What is dllhost.exe?

dllhost.exe is a surrogate executable designed to launch COM server components in a dedicated process so that if the component crashes, it wouldn’t take other COM server components down with it. For detection engineers interested in learning more, this article is a good reference.

Some background information on dllhost.exe:

  • Under normal circumstances, dllhost.exe will have the following command line: dllhost.exe /Processid:{}
  • The AppID CLSID value corresponds to a registered COM server AppID in HKCR\AppID in the registry. “/Processid:{}” is automatically populated when the DllSurrogate value in HKCR\AppID\{} is set to a blank string, which is most often the case
  • dllhost.exe will most often run as a child process of the DcomLaunch service (command line: %windir%\system32\svchost.exe -k DcomLaunch -p). We have observed exceptions but they are relatively infrequent

Suspicious observations

Along with the background necessary to better understand scrcons.exe and dllhost.exe, Sarah made the following observations that raised her suspicion level:

  • dllhost.exe is not a common child process of scrcons.exe
  • It is uncommon for dllhost.exe to launch without command-line arguments
  • The dllhost.exe process loaded both samlib.dll and vaultcli.dll, modules that when loaded together often point to credential dumping-related behavior
  • The dllhost.exe process also obtained a read handle to lsass.exe, another behavioral indicator related to credential dumping

The above image illustrates the context in which  scrcons.exe executed  dllhost.exe

The circumstantial evidence seemed to be pointing in the direction of a credential theft attempt, but there were a few pieces still out of place. First, dllhost.exe did not have any unusual file modifications—a potential indicator that credentials were dumped to disk— nor any network connections. Second, in the time around the dllhost.exe execution no additional activity on the endpoint stood out as unusual. Third, Sarah observed multiple endpoints with the same scrcons.exedllhost.exe parent-child relationship. Did this prevalence mean she was looking at some normal, albeit strange, admin-related activity in this customer environment? Or did it mean that multiple endpoints were compromised?

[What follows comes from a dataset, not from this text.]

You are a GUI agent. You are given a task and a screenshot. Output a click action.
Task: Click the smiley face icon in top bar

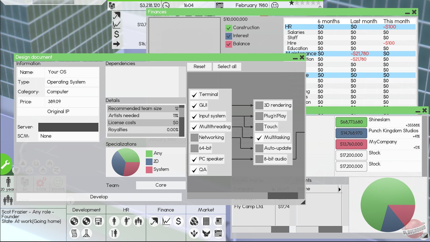[275, 5]
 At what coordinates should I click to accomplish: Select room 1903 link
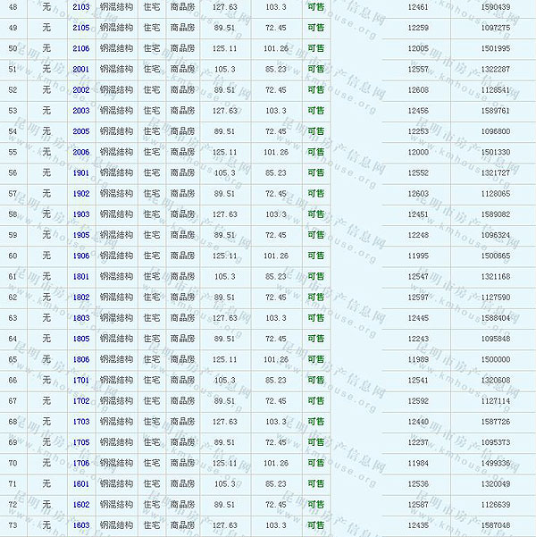[80, 214]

The limited artifacts formed a cloudy image of the activity. Still, a decision had to be made, and the dllhost.exe module loads and subsequent interactions with lsass.exe were currently outweighing any potential normalcy. On another endpoint in the environment Sarah found the scrcons.exe process, which spawned dllhost.exe, also spawned an instance of powershell.exe with reconnaissance-related command-line arguments. The additional find further increased her confidence that something was off in this environment and the activity warranted further investigation.

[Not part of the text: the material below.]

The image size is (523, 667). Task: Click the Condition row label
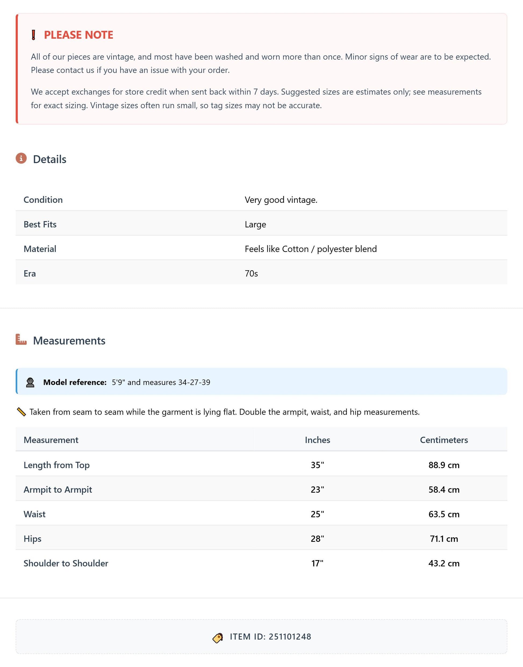(x=43, y=200)
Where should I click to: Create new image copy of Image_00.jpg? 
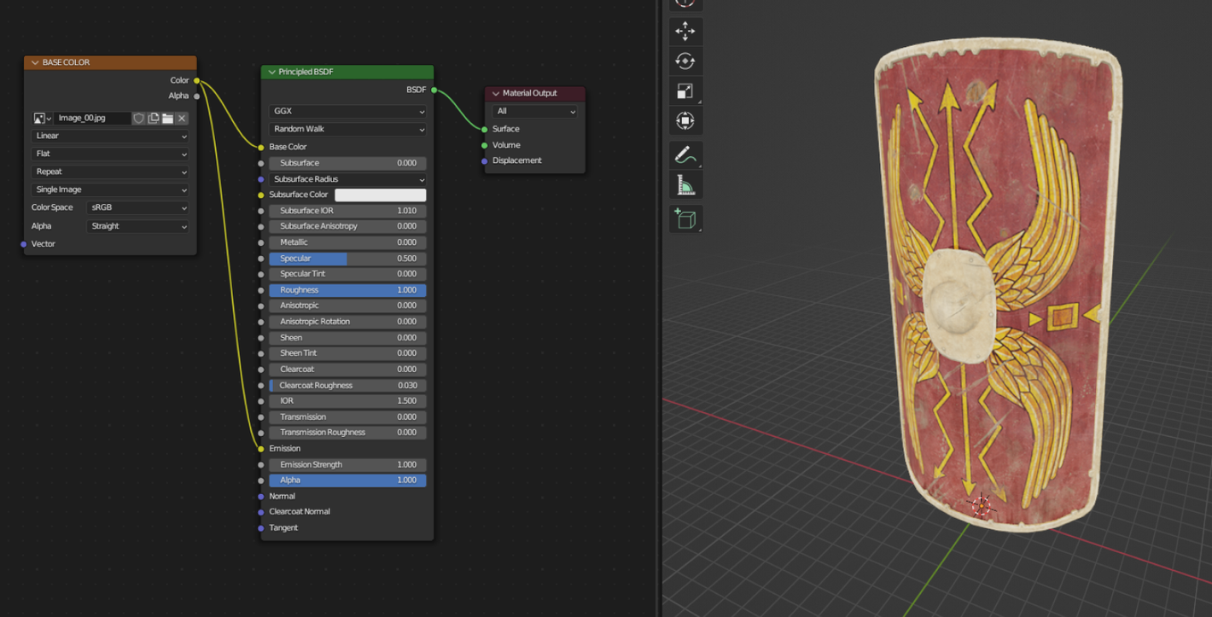click(153, 119)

More often than not, there is no smoking gun indicating a malicious event with near 100 percent certainty.

The final call

While the decision-making process that led to classifying this event as suspicious was relatively straightforward, it was only made possible in a timely manner with the following conditions:

  • Having a baseline understanding of the sources of behavior associated with the relevant executables, scrcons.exe and dllhost.exe in this case
  • Knowing how to quickly obtain additional situational awareness related to the relevant processes and the timeline of that particular host and the customer’s broader environment

More often than not, there is no smoking gun indicating a malicious event with near 100 percent certainty, and this case was no exception. Sarah used her experience, knowledge, and intuition to collect a preponderance of evidence that led this event to lean more towards the malicious side of the spectrum than the benign side. Shortly after shipping the detection, we were informed that it was confirmed red team activity.

There is plenty of follow-on detection research that could be performed to attempt to identify suspicious behavior related to scrcons.exe and dllhost.exe on their own but that topic can be saved for another day. In this post, we wanted to highlight the rapid decision-making process involved in shipping a detection to a customer.